We next sought to determine whether SETDB1 is similarly amplified in all bdelloids. Six species in the genus Rotaria from the family Philodinidae19 possess the same seven variants as do Adinetidae, indicating that SETDB1 amplification occurred prior to divergence of the major bdelloid families (Fig. 6b). An unusual SETDB1 divergence pattern is seen in the bdelloid Didymodactylos carnosus, which forms the deepest-branching sister clade to other known bdelloids51 and lacks N4CMT. While in three cases Dcar_SETDB1 forms sister clades to variants from other bdelloids, preceding quartet formation, the Q1 quartet lacks Dcar_SETDB1 homologs; moreover, an ortholog of Av_s314 shows clear evidence of loss, detected as a small 170-aa C-terminal fragment (Supplementary Data 3). This natural gene knockout is associated with an increase in LINE elements to the levels seen in monogononts, which agrees well with high concentration of 4mC over LINEs (Supplementary Fig. 16), but was not prevented by high copy number of Ago/Piwi proteins (Fig. 6c)51. Notably, LINE elements, due to their mostly vertical transmission, are expected to be more deleterious if sex is rare or absent58.

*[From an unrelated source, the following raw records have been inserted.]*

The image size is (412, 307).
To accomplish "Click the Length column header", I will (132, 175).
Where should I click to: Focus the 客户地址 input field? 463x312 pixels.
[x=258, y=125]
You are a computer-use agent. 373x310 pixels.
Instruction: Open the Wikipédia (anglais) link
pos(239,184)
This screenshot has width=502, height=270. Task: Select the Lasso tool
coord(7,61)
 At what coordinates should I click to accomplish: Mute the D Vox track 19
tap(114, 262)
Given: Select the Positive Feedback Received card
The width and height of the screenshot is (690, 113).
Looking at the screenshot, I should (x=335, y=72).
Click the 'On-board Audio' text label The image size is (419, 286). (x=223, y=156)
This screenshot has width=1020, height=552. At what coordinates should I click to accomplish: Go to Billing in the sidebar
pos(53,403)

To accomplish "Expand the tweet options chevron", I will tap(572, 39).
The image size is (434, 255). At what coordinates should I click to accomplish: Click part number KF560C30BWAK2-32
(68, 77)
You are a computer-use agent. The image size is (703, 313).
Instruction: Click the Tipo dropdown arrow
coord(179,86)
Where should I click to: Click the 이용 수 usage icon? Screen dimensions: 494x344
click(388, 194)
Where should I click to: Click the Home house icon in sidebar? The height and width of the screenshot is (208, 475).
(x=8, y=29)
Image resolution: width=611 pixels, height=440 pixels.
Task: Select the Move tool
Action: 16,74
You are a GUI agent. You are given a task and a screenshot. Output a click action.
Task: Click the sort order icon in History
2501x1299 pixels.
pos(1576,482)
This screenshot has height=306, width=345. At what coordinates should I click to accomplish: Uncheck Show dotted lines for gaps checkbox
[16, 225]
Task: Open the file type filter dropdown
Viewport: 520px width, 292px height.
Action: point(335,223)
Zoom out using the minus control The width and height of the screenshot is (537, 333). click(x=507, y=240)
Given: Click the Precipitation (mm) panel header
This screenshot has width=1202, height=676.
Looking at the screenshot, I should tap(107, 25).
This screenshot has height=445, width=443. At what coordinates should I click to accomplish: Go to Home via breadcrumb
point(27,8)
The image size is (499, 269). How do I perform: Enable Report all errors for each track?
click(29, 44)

The role of MBD as a universal discriminator of 5mC marks in DNA is questioned by the presence of SETDB1 orthologs in species lacking 5mC, such as Drosophila melanogaster and Caenorhabditis elegans6, and many MBD proteins do not bind 5mC (Supplementary Fig. 14c). However, the structure of human MBD1 shows its unique potential for recognizing 5mC in the major groove without encircling DNA, which makes MBD an ideal candidate for interacting with nucleosome-bound DNA without interference from core histones59,60. Moreover, three of the seven bdelloid SETDB1-like variants display two conserved arginines in the MBD involved in the recognition of cytosines in the DNA backbone, potentially accounting for CpG preference (Supplementary Fig. 14a, b). However, they show extensive variation in the length of the antiparallel β1-β2 loop, which reaches across the major groove and interacts with one of the methyl groups. Since the overall structure is compatible with recognition of an asymmetrical DNA methyl group in the nucleosomal context, we sought to find out whether some of the seven SETDB1 variants may have adapted to preferentially recognize a novel methyl mark in the major groove.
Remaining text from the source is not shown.